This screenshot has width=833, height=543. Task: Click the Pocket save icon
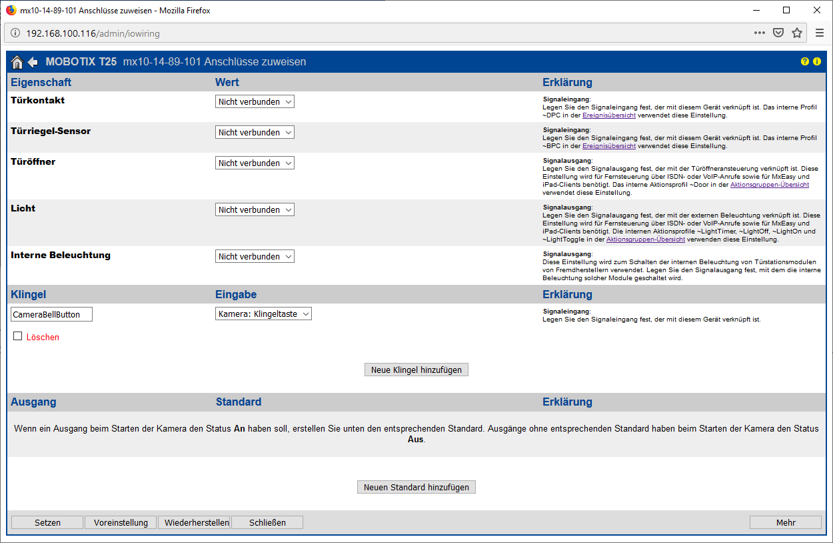click(x=778, y=33)
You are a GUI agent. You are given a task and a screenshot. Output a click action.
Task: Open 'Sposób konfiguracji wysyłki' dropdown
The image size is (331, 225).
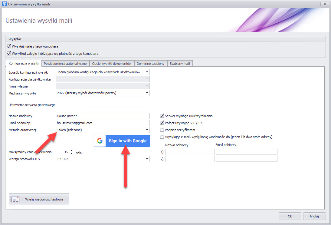tap(147, 72)
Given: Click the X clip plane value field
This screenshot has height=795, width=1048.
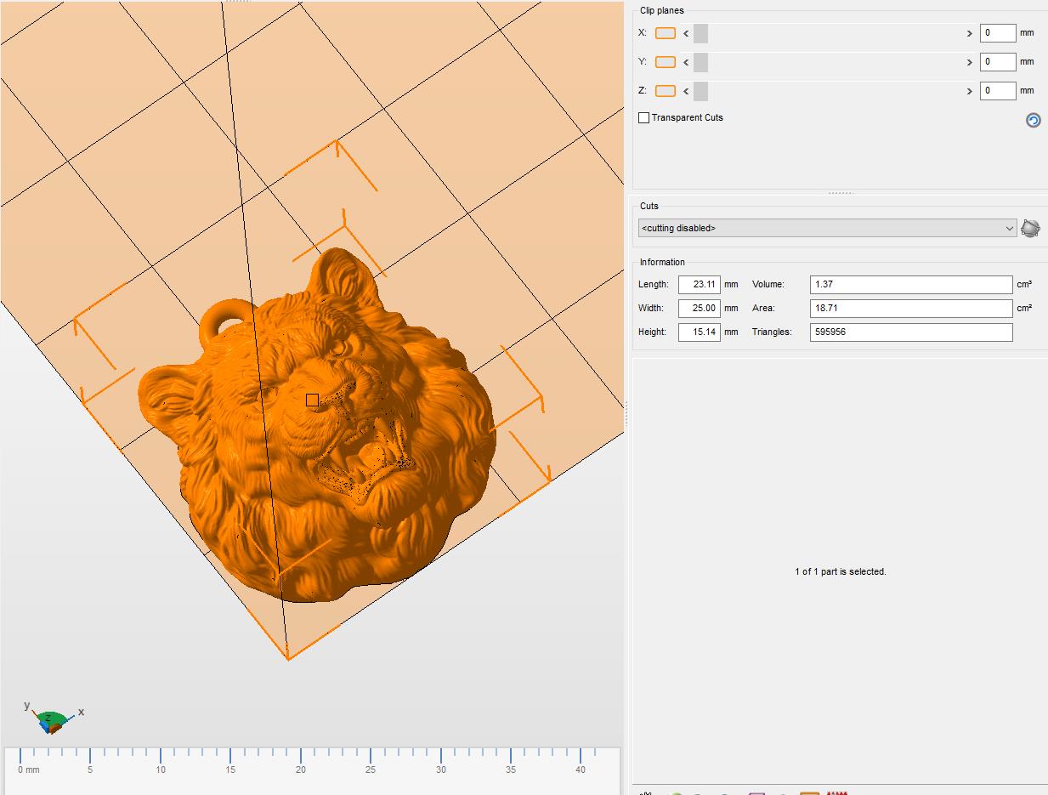Looking at the screenshot, I should 998,33.
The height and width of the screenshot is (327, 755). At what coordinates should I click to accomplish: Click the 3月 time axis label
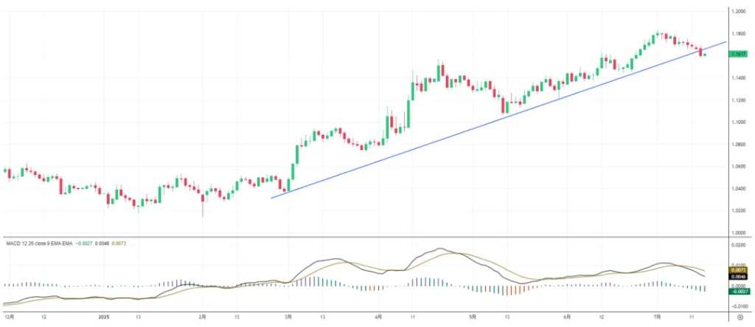(288, 317)
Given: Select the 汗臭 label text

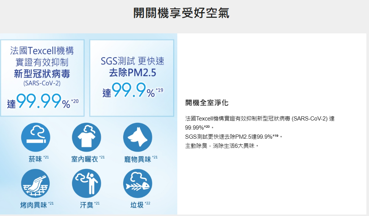Looking at the screenshot, I should click(86, 205).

WRITTEN INSTRUCTION
Count the lines of the material that contain the word "height", with case counting, and give only the number.

FINAL ANSWER
3